“It’s about resistance to throwing things out,” poet Ammiel Alcalay said during the shindig Saturday night to celebrate the opening of the Maud/Olson Library in Gloucester.
The library is a reproduction of the late Gloucester poet Charles Olson’s library as well as books he read and referenced—some 3,800 volumes all assembled by the late scholar Ralph Maud.
The Gloucester Writers Center, which manages the collection, offered tours at the library’s new home at 108 East Main St., followed by a big party at the Tavern in Gloucester on Saturday, June 18, 2016.
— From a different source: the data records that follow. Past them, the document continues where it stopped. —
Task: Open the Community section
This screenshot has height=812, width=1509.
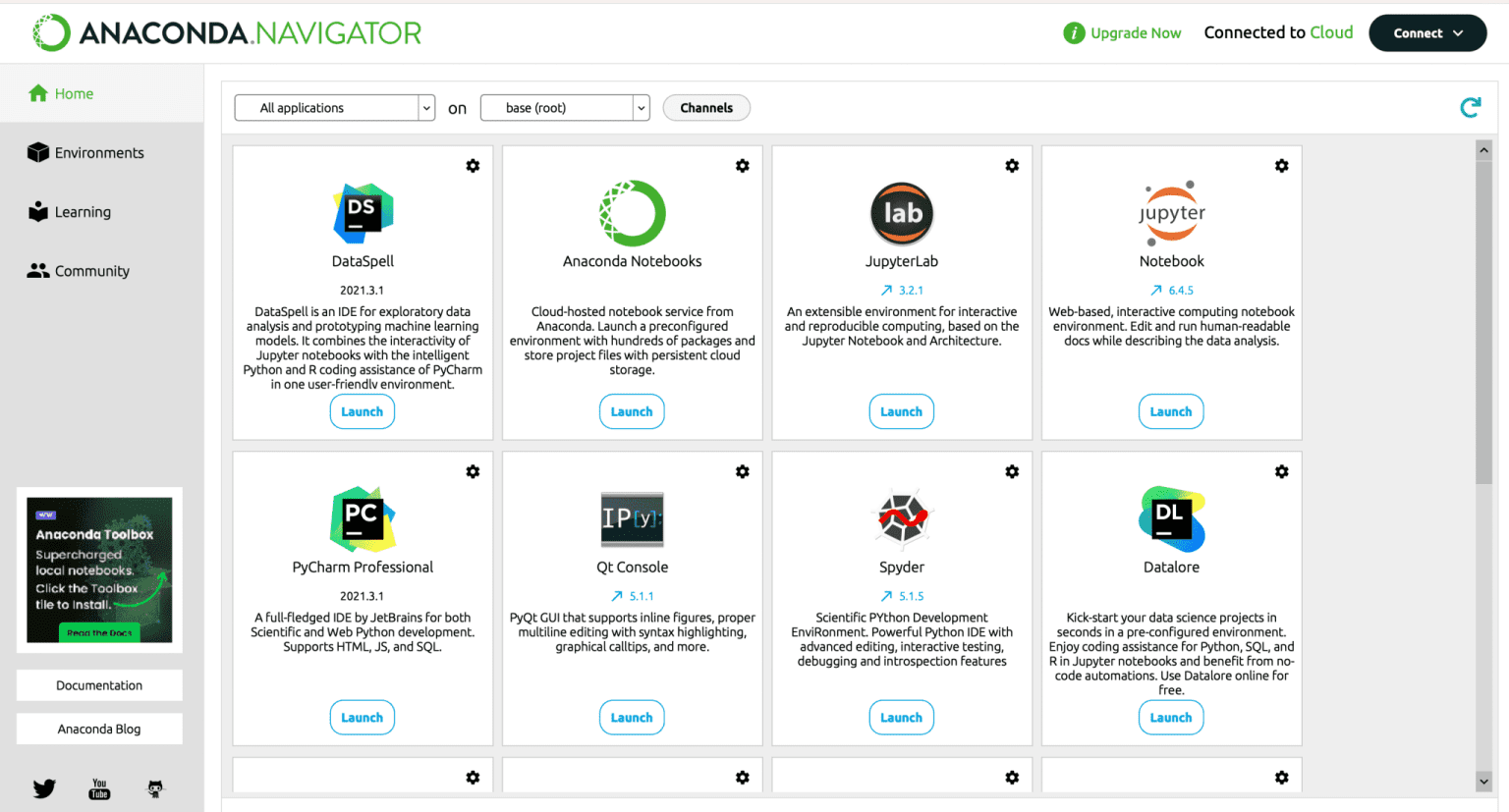Action: pos(91,271)
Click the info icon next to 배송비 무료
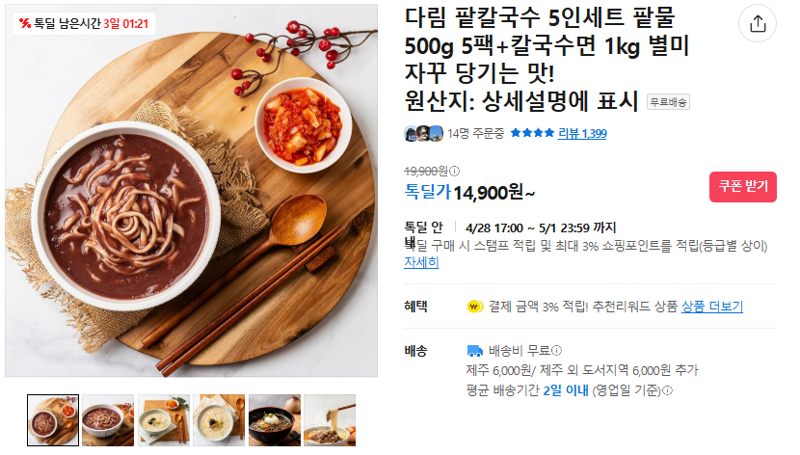800x455 pixels. (557, 350)
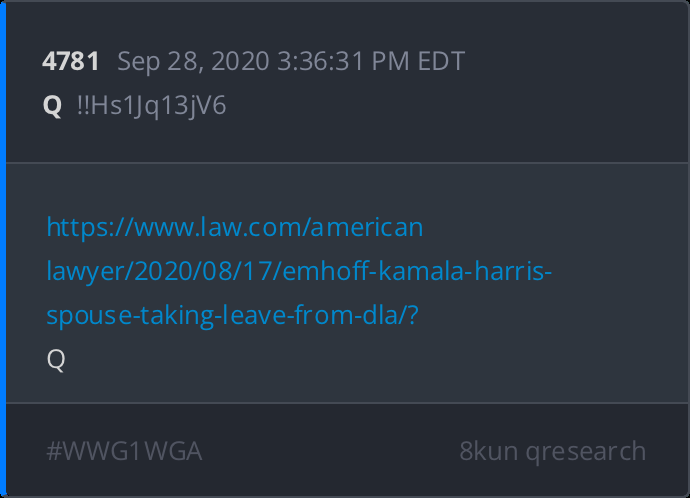Click the 3:36:31 PM EDT time text
This screenshot has width=690, height=498.
click(x=371, y=61)
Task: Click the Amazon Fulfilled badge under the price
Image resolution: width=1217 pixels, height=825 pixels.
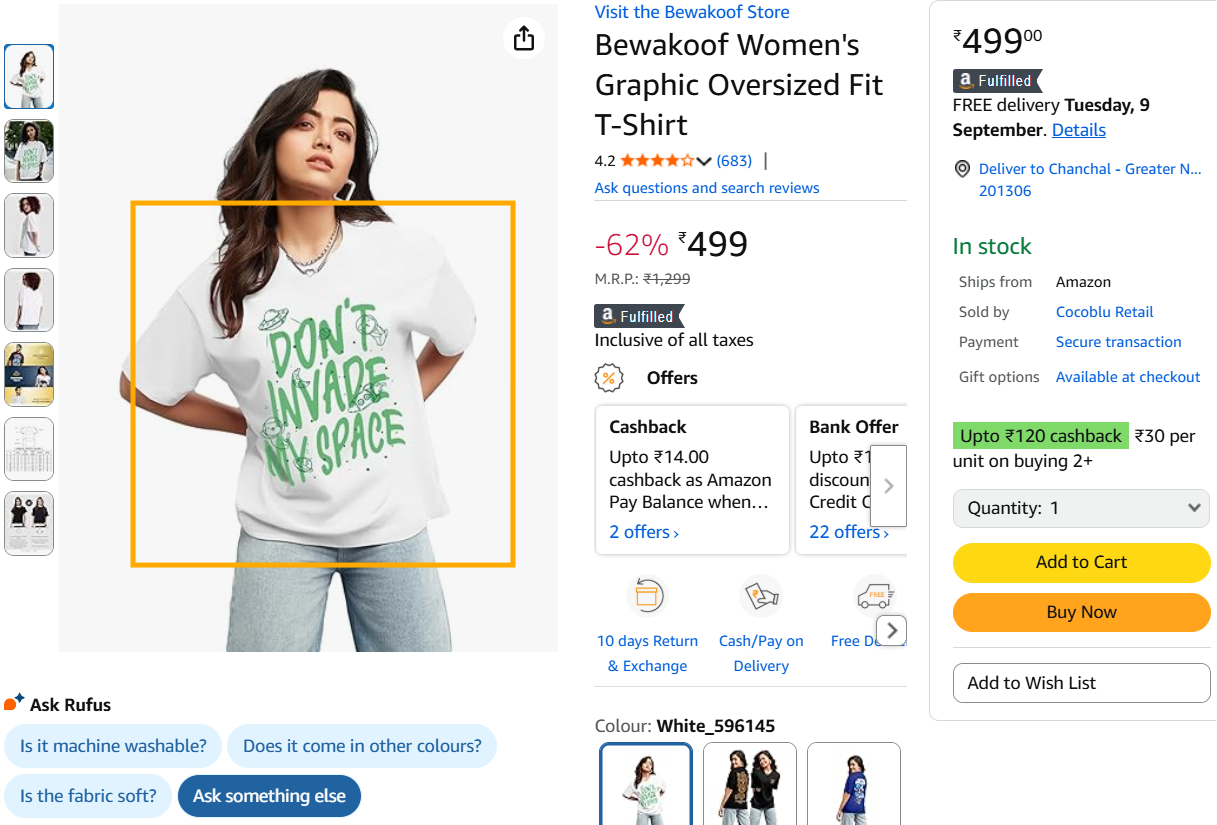Action: click(x=637, y=316)
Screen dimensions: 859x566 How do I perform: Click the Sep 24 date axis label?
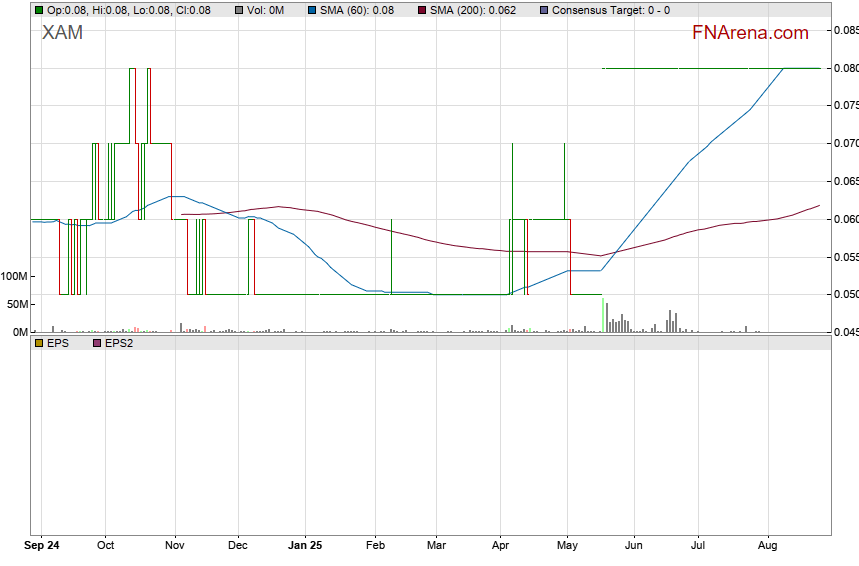point(42,546)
The shindig featured performances and readings and talk by Olson’s granddaughter Lila Olson, poet and The Fugs co-founder Ed Sanders (who sang some of the proto-punk band’s 1960s numbers with backing from local musicians Joey Unis, George Hall and Josh Lentini), Willie Loco Alexander, Greg Gibson, Miriam Nichols, Brian King, Henri Ferrini (who screened part of his documentary about the cross-country trip he made with Gibson to bring Maud’s books to Gloucester), Ammiel Alcalay, Karen Ristubin, Rick Gadbois (as his alter ego Hooglio Bastistos), and Gordon Baird.
“Its an extraordinary collection,” the Gloucester writer Peter Anastas says of the library in Ferrini’s video, “because it’s like walking into Olson’s mind.”